At least 6,000 students are known to have died in the residential school system, though the exact figure is unknown as few accurate records were kept.
The British Columbia school where the remains were found last month was the largest in Canada, and was controlled by the Catholic Church from 1890 to 1969.
On Sunday, Pope Francis said: “These difficult moments represent a strong call to distance ourselves from the colonial model and from today’s ideological colonising and to walk side by side in dialogue, in mutual respect and in recognising rights and cultural values of all the daughters and sons of Canada.
“Let’s entrust to the lord the souls of all those children, deceased in the residential schools of Canada. Let us pray for the families and for the indigenous Canadian communities overcome by sorrow.”
In 2008, the Canadian government formally apologised for the harm that was caused by residential schools, and has since offered compensation to survivors.
In 2017, Mr Trudeau echoed that apology, sincerely apologising for the “dark and shameful chapter” in Canada’s history. He also asked Pope Francis to apologise for the Catholic church’s role in the residential school system, and to make church records publicly available to assist reconciliation efforts in Canada. No such action was taken.

● Source material
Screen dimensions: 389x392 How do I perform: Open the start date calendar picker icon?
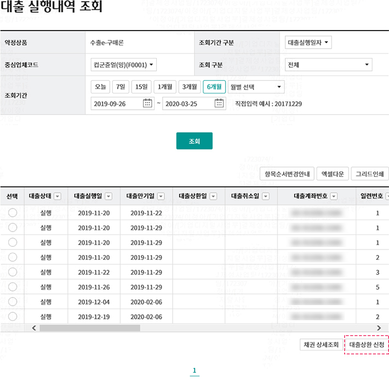[148, 104]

● Work to do
Go on with the passage about Canada's residential schools, starting after its final sentence. The data has no connection to the passage on Canada's residential schools.

● Result
On Friday, Mr Trudeau but said that Canada was “still seeing resistance” and that he was “deeply disappointed” in the position taken by the Catholic Church.
The Anglican, Presbyterian and United churches have all apologised for their complicity in the residential school system.
Established in 2008, the Canadian Truth and Reconciliation Commission aimed to document the history and lasting legacy of the Canadian residential school system on indigenous students, their families and their communities. In 2015, its findings and 94 “calls to action” to achieve reconciliation were published. One of these calls to action is a papal apology.